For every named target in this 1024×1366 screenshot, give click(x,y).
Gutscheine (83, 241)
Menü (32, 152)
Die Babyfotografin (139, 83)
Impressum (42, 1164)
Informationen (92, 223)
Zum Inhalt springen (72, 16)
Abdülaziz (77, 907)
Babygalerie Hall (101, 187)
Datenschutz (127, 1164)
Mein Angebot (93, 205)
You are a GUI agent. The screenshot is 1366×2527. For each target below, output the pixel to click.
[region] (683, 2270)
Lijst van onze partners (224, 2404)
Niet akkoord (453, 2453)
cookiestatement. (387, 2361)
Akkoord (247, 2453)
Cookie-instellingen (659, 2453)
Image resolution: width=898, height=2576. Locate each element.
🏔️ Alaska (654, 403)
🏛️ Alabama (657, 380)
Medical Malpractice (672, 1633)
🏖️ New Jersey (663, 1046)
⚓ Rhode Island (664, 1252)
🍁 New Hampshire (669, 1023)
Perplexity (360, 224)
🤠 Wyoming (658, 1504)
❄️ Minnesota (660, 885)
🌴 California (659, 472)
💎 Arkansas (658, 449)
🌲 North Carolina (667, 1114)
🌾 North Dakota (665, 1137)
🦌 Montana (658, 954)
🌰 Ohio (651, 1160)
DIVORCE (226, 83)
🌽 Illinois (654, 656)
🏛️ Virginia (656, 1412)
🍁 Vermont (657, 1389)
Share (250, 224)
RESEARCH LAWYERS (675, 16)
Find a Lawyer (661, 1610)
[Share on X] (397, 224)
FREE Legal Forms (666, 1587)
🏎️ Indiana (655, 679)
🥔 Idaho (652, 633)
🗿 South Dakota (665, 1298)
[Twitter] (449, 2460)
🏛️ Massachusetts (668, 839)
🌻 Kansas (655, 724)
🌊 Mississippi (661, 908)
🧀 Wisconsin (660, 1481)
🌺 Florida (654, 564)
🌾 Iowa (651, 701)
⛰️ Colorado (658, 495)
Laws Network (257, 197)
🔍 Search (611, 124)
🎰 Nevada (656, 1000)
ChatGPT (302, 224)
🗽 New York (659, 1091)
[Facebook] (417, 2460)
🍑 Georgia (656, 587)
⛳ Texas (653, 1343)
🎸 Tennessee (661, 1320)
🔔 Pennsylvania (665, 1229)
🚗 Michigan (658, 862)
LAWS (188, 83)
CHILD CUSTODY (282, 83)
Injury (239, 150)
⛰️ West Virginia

Exercise aim: Repeat only the tail of the entries, exactly: the line containing "Perplexity (360, 224)" and every line after it, to the end.

Exercise response:
Perplexity (360, 224)
🤠 Wyoming (658, 1504)
❄️ Minnesota (660, 885)
🌴 California (659, 472)
💎 Arkansas (658, 449)
🌲 North Carolina (667, 1114)
🌾 North Dakota (665, 1137)
🦌 Montana (658, 954)
🌰 Ohio (651, 1160)
DIVORCE (226, 83)
🌽 Illinois (654, 656)
🏛️ Virginia (656, 1412)
🍁 Vermont (657, 1389)
Share (250, 224)
RESEARCH LAWYERS (675, 16)
Find a Lawyer (661, 1610)
[Share on X] (397, 224)
FREE Legal Forms (666, 1587)
🏎️ Indiana (655, 679)
🥔 Idaho (652, 633)
🗿 South Dakota (665, 1298)
[Twitter] (449, 2460)
🏛️ Massachusetts (668, 839)
🌻 Kansas (655, 724)
🌊 Mississippi (661, 908)
🧀 Wisconsin (660, 1481)
🌺 Florida (654, 564)
🌾 Iowa (651, 701)
⛰️ Colorado (658, 495)
Laws Network (257, 197)
🔍 Search (611, 124)
🎰 Nevada (656, 1000)
ChatGPT (302, 224)
🗽 New York (659, 1091)
[Facebook] (417, 2460)
🍑 Georgia (656, 587)
⛳ Texas (653, 1343)
🎸 Tennessee (661, 1320)
🔔 Pennsylvania (665, 1229)
🚗 Michigan (658, 862)
LAWS (188, 83)
CHILD CUSTODY (282, 83)
Injury (239, 150)
⛰️ West Virginia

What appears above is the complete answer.